= STATED PROBLEM =
Convert the stretch from the line containing "Open the 編集 dropdown for 男性 tag" through the end of the rows into a Markdown table with the columns No. and Line, numbering each line and skipping blank ones. Leave the pictures out of the answer.

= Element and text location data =
▶
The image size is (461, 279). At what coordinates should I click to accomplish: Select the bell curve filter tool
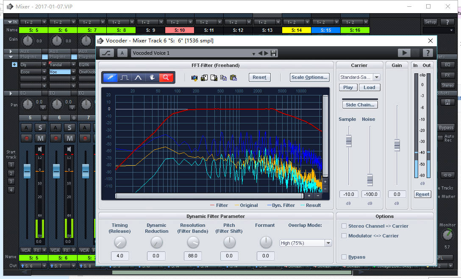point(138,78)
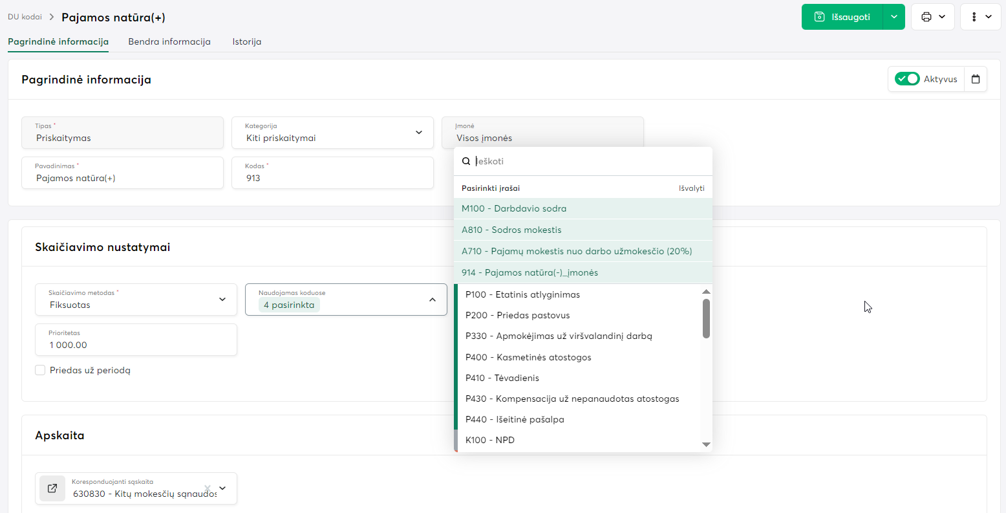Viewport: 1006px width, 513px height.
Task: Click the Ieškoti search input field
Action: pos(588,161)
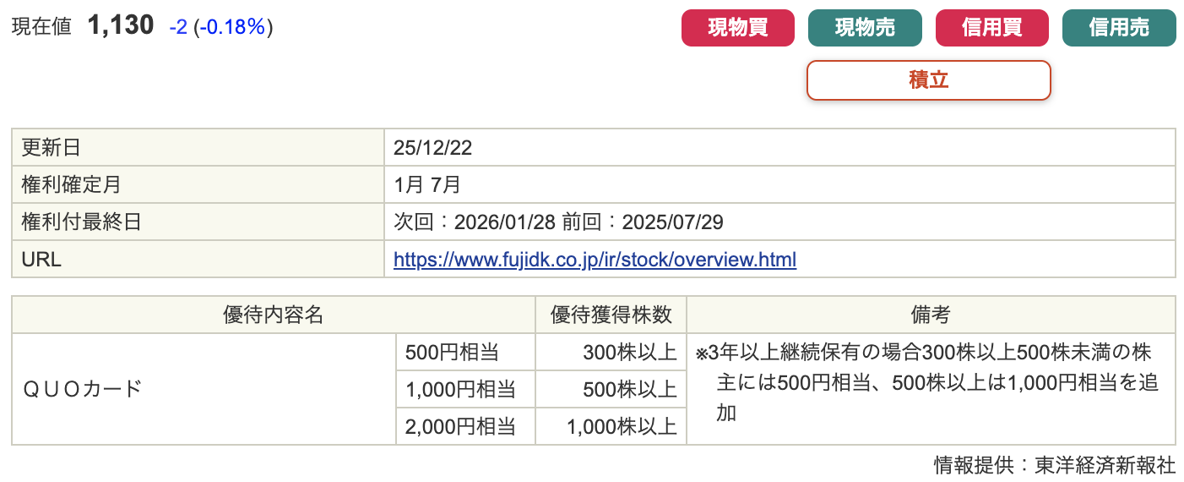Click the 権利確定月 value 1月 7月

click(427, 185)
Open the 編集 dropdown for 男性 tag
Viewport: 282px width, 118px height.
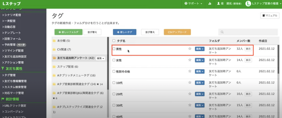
◀
= FULL RESPONSE =
| No. | Line |
|---|---|
| 1 | Open the 編集 dropdown for 男性 tag |
| 2 | Viewport: 282px width, 118px height. |